TRY IT: Change "image size" to "screenshot size" in everything from the line containing "Identify the location" down to the line containing "menu-item-conference-info: Информация о конференции is", both lines included, and return those lines with nothing else altered. Leave the pictures out.

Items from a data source
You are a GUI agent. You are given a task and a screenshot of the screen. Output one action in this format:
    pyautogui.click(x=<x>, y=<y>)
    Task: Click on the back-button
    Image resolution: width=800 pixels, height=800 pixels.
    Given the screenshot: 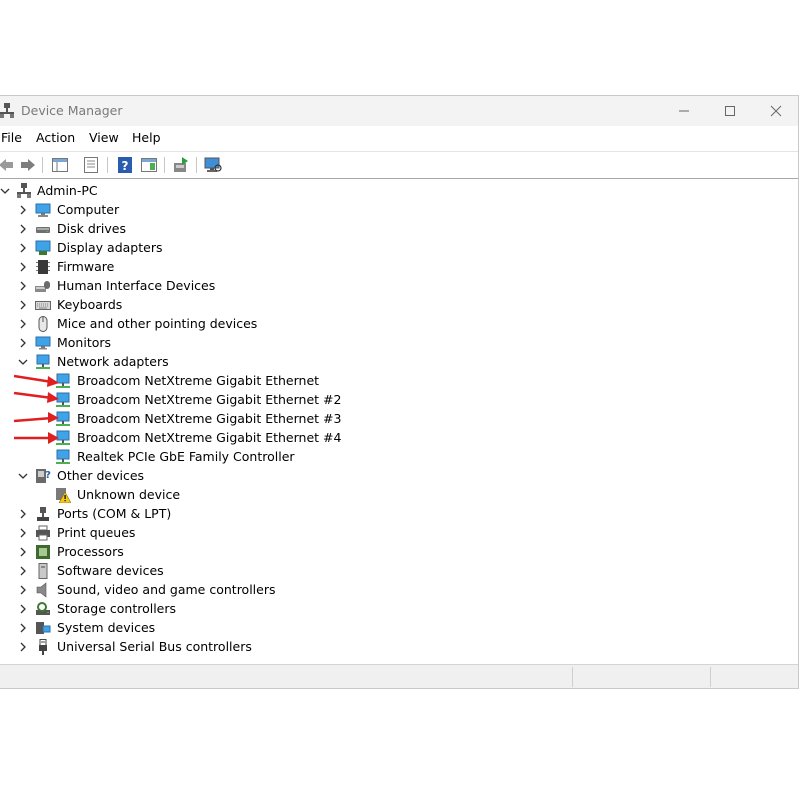 What is the action you would take?
    pyautogui.click(x=8, y=165)
    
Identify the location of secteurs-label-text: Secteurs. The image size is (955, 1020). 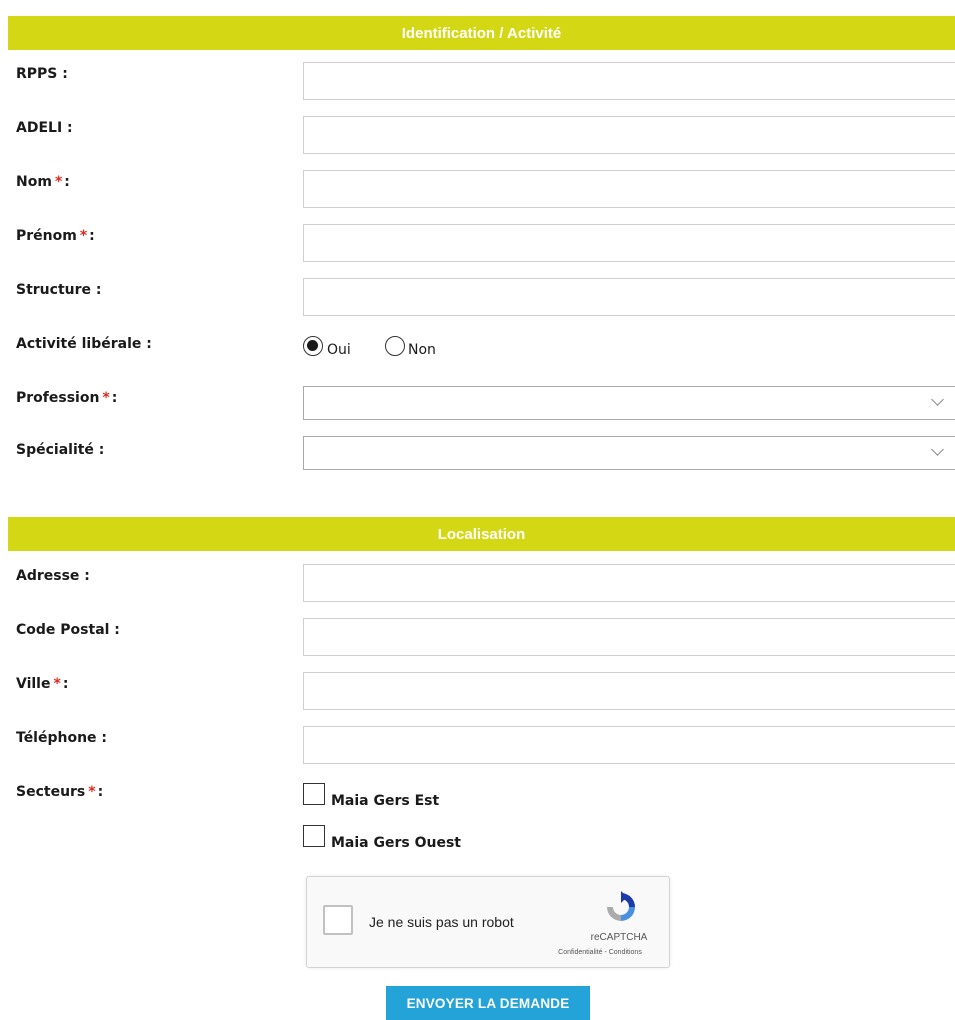
(51, 792).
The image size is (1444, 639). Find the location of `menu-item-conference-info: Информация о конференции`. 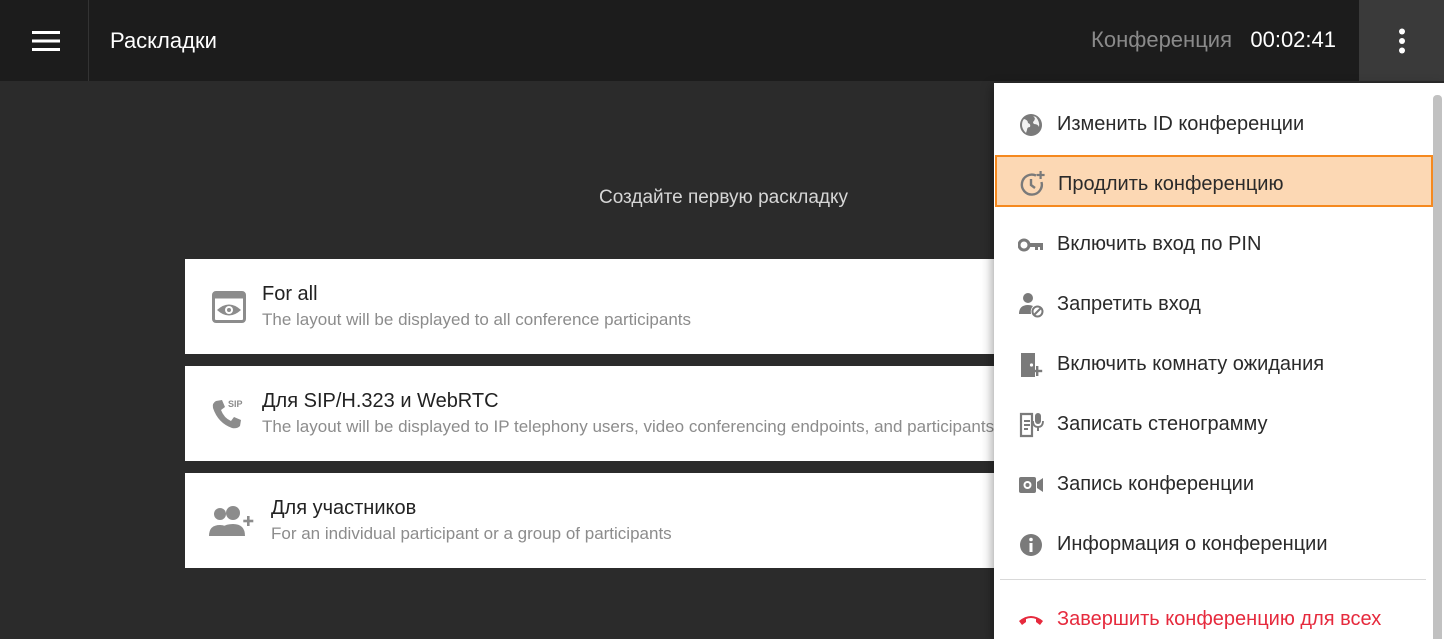

menu-item-conference-info: Информация о конференции is located at coordinates (1214, 544).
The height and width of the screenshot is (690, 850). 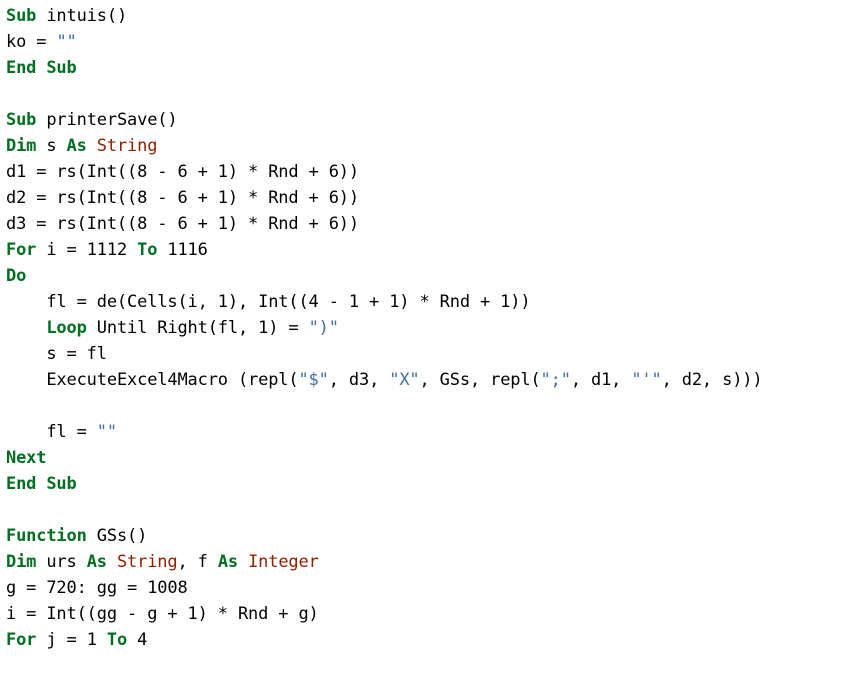 What do you see at coordinates (428, 354) in the screenshot?
I see `code-line: s = fl` at bounding box center [428, 354].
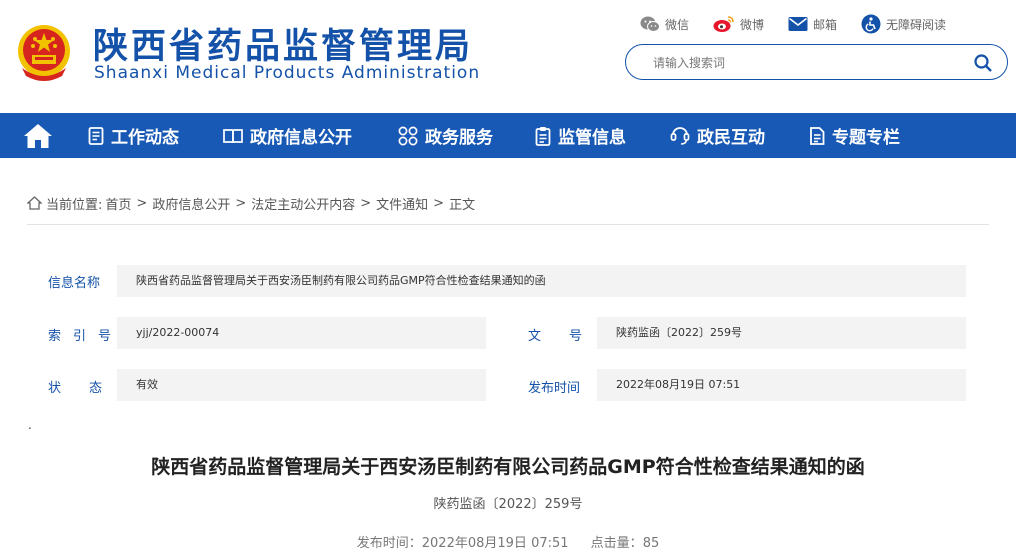 Image resolution: width=1016 pixels, height=560 pixels. What do you see at coordinates (408, 136) in the screenshot?
I see `grid-icon` at bounding box center [408, 136].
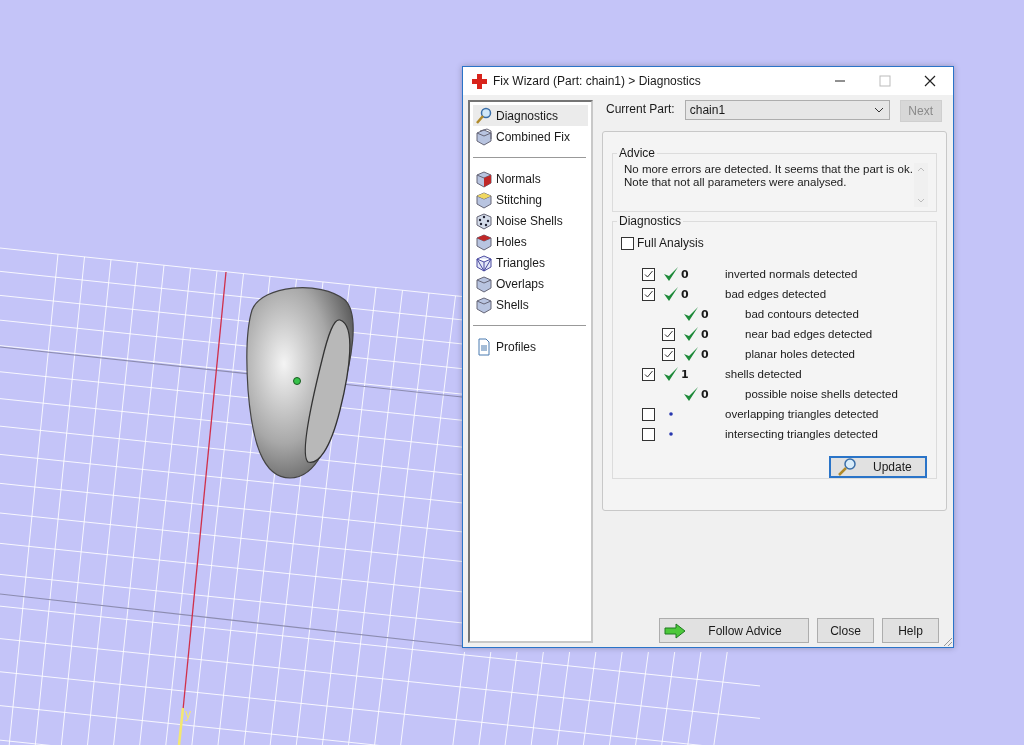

SOLUTION FOR THIS PROBLEM:
Identify the location of secteurs-label-text: Secteurs. The screenshot size is (955, 1020). 
(51, 792).
The screenshot size is (1444, 639). Find the location of `menu-item-conference-info: Информация о конференции`. 

menu-item-conference-info: Информация о конференции is located at coordinates (1214, 544).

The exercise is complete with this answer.